Proyek kereta cepat sebenarnya bukan merupakan barang baru, mega proyek ini sudah digagas di era kepemimpinan Presiden Susilo Bambang Yudhoyono (SBY) Rencana proyek tersebut akhirnya bergulir hingga era kepemimpinan Presiden Joko Widodo (Jokowi). Studi kelayakan awal dilakukan pemerintah melalui Badan Perencanaan Pembangunan Nasional (Bappenas), Kementrian Perhubungan (Kemenhub) dan Badan Pengkajian dan Penerapan Teknologi (BPPT) bersama dengan Japan Internasional Corporation Agency (JICA).

========================

-- Yang Diminta --
Tulis lanjutan teks tentang proyek kereta cepat di atas, dimulai setelah kalimat terakhirnya.

[Entri Tersimpan]
========================

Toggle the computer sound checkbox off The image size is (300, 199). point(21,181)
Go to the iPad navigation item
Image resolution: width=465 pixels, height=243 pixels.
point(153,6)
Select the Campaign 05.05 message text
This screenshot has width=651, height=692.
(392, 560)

========================

-- Ruang Jawaban --
Proses studi kelayakan dimulai pada awal tahun 2014, hingga pemerintah memutuskan pembangunan rute Jakarta-Bandung sepanjang 150km dengan nilai awal proyek senilai 67 triliun rupiah. Selanjutnya setelah diketahui nilai awal proyek, pemerintah melakukan lelang terbuka bagi negara-negara yang tertarik kepada proyek tersebut. Masuklah China yang menawarkan pinjaman sebesar US$ 5,5 miliar dengan jangka waktu 50 tahun dengan tingkat bunga 2% per tahun. Tak mau kalah, Jepang melakukan revisi penawaran pinjaman proyek dengan masa waktu 40 tahun dengan bunga hanya 0,1% pertahun dengan masa tenggang 10 tahun.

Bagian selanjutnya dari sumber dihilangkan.